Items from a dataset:
---------------

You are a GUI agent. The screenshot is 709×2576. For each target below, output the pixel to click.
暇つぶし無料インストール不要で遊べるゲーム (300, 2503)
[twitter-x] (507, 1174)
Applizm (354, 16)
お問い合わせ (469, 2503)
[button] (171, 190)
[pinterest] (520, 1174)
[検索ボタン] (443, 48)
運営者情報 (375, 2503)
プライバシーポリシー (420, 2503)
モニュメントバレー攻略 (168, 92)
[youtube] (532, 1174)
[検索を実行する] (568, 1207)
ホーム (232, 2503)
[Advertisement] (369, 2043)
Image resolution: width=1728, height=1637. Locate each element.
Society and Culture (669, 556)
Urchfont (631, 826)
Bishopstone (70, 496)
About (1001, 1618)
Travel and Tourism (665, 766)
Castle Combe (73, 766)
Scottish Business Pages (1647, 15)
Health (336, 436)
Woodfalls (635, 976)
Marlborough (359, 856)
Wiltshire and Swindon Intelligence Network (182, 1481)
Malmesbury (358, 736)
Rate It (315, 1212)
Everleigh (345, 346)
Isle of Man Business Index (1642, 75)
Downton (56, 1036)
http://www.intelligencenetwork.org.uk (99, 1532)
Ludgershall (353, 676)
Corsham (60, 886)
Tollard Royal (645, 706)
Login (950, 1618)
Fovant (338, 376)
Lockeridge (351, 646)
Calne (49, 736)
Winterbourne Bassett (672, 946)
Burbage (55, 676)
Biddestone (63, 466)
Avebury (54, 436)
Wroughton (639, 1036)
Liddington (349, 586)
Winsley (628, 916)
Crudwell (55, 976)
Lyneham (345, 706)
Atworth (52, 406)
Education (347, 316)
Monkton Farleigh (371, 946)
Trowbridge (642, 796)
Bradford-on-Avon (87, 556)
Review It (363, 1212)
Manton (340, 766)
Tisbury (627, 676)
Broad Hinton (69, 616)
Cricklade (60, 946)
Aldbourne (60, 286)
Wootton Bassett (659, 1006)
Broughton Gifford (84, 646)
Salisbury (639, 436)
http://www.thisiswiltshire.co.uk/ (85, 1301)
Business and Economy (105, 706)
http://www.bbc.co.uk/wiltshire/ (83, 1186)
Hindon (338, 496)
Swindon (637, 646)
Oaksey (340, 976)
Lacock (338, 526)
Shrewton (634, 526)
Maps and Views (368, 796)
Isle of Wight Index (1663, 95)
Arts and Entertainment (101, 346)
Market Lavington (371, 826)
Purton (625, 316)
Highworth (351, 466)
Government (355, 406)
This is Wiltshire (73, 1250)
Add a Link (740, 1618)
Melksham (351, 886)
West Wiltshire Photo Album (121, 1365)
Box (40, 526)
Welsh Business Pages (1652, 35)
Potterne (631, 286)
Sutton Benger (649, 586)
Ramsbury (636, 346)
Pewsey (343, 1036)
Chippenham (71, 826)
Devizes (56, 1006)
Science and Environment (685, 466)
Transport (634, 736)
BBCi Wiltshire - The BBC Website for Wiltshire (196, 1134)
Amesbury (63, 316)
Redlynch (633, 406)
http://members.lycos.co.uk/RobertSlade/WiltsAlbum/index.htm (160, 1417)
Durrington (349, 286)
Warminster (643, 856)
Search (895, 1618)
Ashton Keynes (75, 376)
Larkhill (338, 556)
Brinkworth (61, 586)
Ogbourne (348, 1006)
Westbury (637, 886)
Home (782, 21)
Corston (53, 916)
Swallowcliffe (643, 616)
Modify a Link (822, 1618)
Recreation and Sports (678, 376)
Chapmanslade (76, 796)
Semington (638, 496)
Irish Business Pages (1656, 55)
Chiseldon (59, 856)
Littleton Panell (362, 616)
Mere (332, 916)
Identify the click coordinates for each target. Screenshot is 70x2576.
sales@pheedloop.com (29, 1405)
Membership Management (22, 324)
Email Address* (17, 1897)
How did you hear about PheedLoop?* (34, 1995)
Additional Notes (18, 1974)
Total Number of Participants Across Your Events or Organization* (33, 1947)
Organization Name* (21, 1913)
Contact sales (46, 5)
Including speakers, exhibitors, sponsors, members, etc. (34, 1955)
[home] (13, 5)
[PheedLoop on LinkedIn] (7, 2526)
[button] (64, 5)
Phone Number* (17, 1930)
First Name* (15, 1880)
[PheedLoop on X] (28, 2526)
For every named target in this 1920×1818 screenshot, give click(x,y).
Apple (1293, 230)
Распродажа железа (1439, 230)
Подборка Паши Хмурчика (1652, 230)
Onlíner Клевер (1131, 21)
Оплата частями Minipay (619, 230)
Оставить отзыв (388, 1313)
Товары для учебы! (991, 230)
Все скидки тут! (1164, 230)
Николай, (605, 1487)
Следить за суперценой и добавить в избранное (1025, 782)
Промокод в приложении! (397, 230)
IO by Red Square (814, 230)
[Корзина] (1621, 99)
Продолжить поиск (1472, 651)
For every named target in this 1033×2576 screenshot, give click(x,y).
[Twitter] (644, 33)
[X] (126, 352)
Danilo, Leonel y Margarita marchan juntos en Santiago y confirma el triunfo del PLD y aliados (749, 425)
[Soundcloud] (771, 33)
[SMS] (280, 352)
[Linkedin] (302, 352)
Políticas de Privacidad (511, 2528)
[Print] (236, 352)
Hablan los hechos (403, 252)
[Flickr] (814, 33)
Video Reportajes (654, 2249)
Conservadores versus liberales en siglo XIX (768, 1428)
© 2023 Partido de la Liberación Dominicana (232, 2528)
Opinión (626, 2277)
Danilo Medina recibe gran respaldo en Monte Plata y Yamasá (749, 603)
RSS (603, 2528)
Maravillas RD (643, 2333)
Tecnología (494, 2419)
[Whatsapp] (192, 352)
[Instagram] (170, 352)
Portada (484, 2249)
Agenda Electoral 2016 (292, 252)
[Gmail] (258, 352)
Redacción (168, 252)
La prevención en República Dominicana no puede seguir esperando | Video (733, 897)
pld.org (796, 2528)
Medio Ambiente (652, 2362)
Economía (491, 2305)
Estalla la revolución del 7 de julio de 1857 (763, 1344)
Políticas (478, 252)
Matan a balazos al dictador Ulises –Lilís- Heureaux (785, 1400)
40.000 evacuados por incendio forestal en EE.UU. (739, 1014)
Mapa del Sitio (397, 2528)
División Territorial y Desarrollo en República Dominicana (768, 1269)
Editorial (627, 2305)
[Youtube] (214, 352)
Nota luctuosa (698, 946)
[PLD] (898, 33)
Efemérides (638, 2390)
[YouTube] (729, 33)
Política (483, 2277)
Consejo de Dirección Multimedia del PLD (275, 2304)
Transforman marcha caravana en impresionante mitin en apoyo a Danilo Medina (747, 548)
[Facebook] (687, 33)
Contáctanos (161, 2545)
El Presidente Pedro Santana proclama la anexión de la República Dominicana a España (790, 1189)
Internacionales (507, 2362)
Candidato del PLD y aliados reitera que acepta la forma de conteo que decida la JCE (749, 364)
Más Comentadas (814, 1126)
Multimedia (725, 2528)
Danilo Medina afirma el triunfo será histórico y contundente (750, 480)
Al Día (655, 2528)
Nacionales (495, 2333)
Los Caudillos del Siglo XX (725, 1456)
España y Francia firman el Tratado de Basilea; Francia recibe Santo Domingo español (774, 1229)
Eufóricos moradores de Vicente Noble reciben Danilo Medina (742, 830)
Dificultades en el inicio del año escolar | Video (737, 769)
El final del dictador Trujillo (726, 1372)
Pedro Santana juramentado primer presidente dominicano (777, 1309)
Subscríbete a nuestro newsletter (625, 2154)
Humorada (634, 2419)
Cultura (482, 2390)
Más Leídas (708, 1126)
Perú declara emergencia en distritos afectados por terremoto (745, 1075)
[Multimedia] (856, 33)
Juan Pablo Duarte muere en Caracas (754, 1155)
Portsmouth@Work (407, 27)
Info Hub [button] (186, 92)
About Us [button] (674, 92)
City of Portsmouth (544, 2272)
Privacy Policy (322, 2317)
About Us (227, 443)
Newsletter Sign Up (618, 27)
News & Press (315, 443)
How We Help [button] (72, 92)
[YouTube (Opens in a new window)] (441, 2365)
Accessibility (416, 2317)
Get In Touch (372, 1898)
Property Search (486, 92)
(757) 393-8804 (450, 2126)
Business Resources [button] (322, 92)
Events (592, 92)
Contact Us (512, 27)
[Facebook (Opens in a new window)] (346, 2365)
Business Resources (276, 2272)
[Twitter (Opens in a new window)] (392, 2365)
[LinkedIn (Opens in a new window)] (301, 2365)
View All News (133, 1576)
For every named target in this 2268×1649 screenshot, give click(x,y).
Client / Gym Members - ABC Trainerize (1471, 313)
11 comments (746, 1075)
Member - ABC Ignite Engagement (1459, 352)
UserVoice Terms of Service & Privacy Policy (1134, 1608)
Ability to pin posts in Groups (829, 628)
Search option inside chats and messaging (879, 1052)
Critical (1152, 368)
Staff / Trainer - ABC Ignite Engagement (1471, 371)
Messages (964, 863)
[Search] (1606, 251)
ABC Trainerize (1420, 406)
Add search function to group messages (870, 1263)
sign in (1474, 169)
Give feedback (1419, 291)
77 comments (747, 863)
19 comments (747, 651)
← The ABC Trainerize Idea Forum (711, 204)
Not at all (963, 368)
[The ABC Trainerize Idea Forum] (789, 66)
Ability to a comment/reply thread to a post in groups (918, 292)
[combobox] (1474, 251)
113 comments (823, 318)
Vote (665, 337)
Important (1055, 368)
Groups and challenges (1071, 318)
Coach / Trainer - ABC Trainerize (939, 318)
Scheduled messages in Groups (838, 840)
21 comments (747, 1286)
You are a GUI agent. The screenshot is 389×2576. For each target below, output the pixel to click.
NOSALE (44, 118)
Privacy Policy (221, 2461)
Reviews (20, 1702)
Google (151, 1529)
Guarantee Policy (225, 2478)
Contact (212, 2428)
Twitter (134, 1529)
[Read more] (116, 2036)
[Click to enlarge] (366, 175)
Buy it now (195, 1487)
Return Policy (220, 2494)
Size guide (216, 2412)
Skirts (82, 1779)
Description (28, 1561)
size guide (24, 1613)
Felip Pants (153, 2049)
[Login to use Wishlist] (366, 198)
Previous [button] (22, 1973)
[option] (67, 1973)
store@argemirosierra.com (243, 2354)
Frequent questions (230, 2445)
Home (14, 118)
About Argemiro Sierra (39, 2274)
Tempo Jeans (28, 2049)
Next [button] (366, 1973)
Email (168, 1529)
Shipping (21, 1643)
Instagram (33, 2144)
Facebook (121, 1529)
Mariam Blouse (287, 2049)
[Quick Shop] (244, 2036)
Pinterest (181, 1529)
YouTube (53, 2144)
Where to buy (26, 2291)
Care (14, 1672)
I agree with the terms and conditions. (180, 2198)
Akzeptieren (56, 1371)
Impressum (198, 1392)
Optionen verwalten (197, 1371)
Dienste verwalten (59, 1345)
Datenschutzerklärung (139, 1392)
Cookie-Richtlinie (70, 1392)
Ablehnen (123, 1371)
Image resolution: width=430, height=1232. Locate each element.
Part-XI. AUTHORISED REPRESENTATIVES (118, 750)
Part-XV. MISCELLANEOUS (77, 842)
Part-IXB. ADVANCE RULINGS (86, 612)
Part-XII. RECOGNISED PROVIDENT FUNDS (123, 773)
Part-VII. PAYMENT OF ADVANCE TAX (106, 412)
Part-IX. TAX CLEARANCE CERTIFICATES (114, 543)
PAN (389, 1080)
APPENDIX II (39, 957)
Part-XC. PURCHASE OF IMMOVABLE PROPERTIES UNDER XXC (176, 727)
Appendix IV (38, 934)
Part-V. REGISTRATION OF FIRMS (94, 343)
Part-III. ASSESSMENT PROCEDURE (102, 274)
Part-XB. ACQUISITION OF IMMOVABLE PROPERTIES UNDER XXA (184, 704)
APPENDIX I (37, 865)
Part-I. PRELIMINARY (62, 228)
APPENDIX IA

---------------

Beginning at the opening line of the data, transcribe each line exactly until you reach the line with "Arts and Entertainment (101, 346)", which you also include, and go no further.

You are a GUI agent. The screenshot is 709×2576. For each target below, output the pixel to click.
暇つぶし無料インストール不要で遊べるゲーム (300, 2503)
[twitter-x] (507, 1174)
Applizm (354, 16)
お問い合わせ (469, 2503)
[button] (171, 190)
[pinterest] (520, 1174)
[検索ボタン] (443, 48)
運営者情報 (375, 2503)
プライバシーポリシー (420, 2503)
モニュメントバレー攻略 (168, 92)
[youtube] (532, 1174)
[検索を実行する] (568, 1207)
ホーム (232, 2503)
[Advertisement] (369, 2043)
Image resolution: width=1728, height=1637. Locate each element.
Society and Culture (669, 556)
Urchfont (631, 826)
Bishopstone (70, 496)
About (1001, 1618)
Travel and Tourism (665, 766)
Castle Combe (73, 766)
Scottish Business Pages (1647, 15)
Health (336, 436)
Woodfalls (635, 976)
Marlborough (359, 856)
Wiltshire and Swindon Intelligence Network (182, 1481)
Malmesbury (358, 736)
Rate It (315, 1212)
Everleigh (345, 346)
Isle of Man Business Index (1642, 75)
Downton (56, 1036)
http://www.intelligencenetwork.org.uk (99, 1532)
Ludgershall (353, 676)
Corsham (60, 886)
Tollard Royal (645, 706)
Login (950, 1618)
Fovant (338, 376)
Lockeridge (351, 646)
Calne (49, 736)
Winterbourne Bassett (672, 946)
Burbage (55, 676)
Biddestone (63, 466)
Avebury (54, 436)
Wroughton (639, 1036)
Liddington (349, 586)
Winsley (628, 916)
Crudwell (55, 976)
Lyneham (345, 706)
Atworth (52, 406)
Education (347, 316)
Monkton Farleigh (371, 946)
Trowbridge (642, 796)
Bradford-on-Avon (87, 556)
Review It (363, 1212)
Manton (340, 766)
Tisbury (627, 676)
Broad Hinton (69, 616)
Cricklade (60, 946)
Aldbourne (60, 286)
Wootton Bassett (659, 1006)
Broughton Gifford (84, 646)
Salisbury (639, 436)
http://www.thisiswiltshire.co.uk/ (85, 1301)
Business and Economy (105, 706)
http://www.bbc.co.uk/wiltshire/ (83, 1186)
Hindon (338, 496)
Swindon (637, 646)
Oaksey (340, 976)
Lacock (338, 526)
Shrewton (634, 526)
Maps and Views (368, 796)
Isle of Wight Index (1663, 95)
Arts and Entertainment (101, 346)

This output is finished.